It seems to be a fact of human psychology that when death approaches, the human heart speaks its words of love to those whom it holds closest and dearest. There is no reason to suspect that it is otherwise in the case of the Heart of hearts. If He spoke in a graduated order to those whom He loved most, then we may expect to find in His first three words the order of His love and affection. His first words went out to enemies: “Father, forgive them”; His second to sinners: “This day you will be with me in paradise”; and His third to saints: “Woman, behold your son.” Enemies, sinners, and saints—such is the order of divine love and thoughtfulness.

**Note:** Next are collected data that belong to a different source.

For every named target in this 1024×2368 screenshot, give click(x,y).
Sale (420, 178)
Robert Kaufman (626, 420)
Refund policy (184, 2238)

The congregation anxiously awaited His first word. The executioners expected Him to cry, for everyone pinned on the gibbet of the Cross had done it before Him. Seneca tells us that those who were crucified cursed the day of their birth, the executioners, their mothers, and even spat on those who looked upon them. Cicero tells us that at times it was necessary to cut out the tongues of those who were crucified, to stop their terrible blasphemies. Hence the executioners expected a cry but not the kind of cry that they heard.

The scribes and Pharisees expected a cry, too, and they were quite sure that He who had preached “Love your enemies,” and “Do good to them that hate you,” would now forget that gospel with the piercing of feet and hands. They felt that the excruciating and agonizing pains would scatter to the winds any resolution He might have taken to keep up appearances.